:: FRAGMENTO SELECCIONADO ::
=-=-=
Fui a entrevistar a Selva Almada y a la media hora de
empezada la charla, el grabador se quedó sin pilas. La pesadilla de todo
periodista estaba sucediendo ahí, frente a mis ojos: “batería baja”. Si lo
conversado hasta ese punto había quedado grabado o no, era algo que podría
descubrir sólo después de resolver la primera parte del problema.
“¿Adónde hay un kiosco?”, le pregunté a la entrevistada con
toda la voluntad puesta en aparentar una calma absoluta, ganada con años de
oficio. Primero me ofreció las pilas del control remoto de su televisor: no
servían, eran muy grandes. Me dijo que a la vuelta había un kiosco, que ojalá
tuviera suerte porque esas pilas tan chicas no parecían fáciles de conseguir.
Salí, llegué hasta la esquina, que las pilas fueran comunes
o rarísimas no era algo que estuviera dispuesta a admitir en mi mente como
problema. Tenía que arreglarse todo, yo tenía que seguir con la entrevista sin
recurrir a grandes rodeos por el barrio para buscar pilas infrecuentes. Llegando
al kiosco me acordé de otra cosa peor relacionada con la cantidad de efectivo que
llevaba encima.
=-=-=
:: MATERIAL EXTRAÍDO ::
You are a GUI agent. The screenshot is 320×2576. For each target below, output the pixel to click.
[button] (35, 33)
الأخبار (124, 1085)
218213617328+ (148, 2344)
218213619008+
=-=-=
:: EJERCICIO 1 ::
En el fragmento sobre la entrevista a Selva Almada, ¿por qué no servían las pilas del control remoto que ofreció la entrevistada?
:: EJERCICIO 2 ::
Sigue escribiendo el fragmento sobre la entrevista a Selva Almada a partir del punto en que se interrumpe.

:: RESPUESTA CORRECTA 1 ::
Eran muy grandes.

:: RESPUESTA CORRECTA 2 ::
No hay que salir sin plata, me lo repito una y otra vez y
después no lo cumplo. Con monedas, o con tarjetas que muchas veces no tengo
dónde usar, suelo salir de casa para encarar una ronda por la ciudad que a
veces contempla, como único modo de enfrentar ciertos sucesos inesperados, la
posesión de dinero en efectivo. Yo tenía algo más de diez pesos. Lo supe enseguida si necesidad de abrir el monedero, saqué la cuenta: el día anterior
había un billete de cien, pero en un bar en el que había pagado con tarjeta de
débito le pedí al mozo que me diera cambio para dejarle algo de propina. Sobre la
mesa puse veinte pesos antes de irme, el diez por ciento de lo que había
consumido, así que me quedaban ochenta.
Esa mañana había gastado un billete de cincuenta para cargar
la Sube, quedaban treinta. Cuando bajé del subte en Rivadavia me metí en un
kiosco para comprar barritas de cereal. Eran las doce, tenía hambre y no podría
almorzar hasta eso de las tres, me pareció un gasto justificado. A falta de
una, dos, y así se fueron diez y ocho pesos. Treinta menos diez y ocho, doce.
¿Cuánto podía salir una pila? ¿Cinco pesos?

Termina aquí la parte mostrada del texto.